[Stored items]
================
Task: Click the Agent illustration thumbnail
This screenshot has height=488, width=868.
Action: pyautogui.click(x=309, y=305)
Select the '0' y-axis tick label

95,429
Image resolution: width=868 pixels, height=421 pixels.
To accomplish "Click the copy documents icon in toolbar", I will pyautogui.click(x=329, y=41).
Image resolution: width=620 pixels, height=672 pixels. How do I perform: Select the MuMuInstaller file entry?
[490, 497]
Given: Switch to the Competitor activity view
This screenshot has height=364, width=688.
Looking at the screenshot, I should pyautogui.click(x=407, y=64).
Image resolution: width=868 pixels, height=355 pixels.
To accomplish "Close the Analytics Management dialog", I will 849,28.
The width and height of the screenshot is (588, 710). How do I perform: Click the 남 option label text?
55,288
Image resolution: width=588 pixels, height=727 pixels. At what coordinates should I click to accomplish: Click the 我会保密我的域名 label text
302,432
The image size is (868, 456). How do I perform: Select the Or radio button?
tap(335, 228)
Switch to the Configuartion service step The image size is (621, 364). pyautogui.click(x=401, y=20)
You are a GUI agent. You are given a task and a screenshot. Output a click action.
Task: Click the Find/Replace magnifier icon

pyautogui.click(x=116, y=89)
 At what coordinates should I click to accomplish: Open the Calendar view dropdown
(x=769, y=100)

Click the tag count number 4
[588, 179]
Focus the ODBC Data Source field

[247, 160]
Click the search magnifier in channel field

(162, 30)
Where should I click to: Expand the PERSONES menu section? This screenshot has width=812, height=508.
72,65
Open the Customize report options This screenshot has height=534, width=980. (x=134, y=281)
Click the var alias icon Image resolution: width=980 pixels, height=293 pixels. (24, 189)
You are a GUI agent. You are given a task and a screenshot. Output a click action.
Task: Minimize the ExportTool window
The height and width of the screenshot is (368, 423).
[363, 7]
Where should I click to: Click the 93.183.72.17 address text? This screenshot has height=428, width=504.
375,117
================
* **PROBLEM REQUIREMENTS**
Take every line above that includes the string "will" and return it.

* **ANSWER**
To accomplish "Click the copy documents icon in toolbar", I will pyautogui.click(x=329, y=41).
To accomplish "Close the Analytics Management dialog", I will 849,28.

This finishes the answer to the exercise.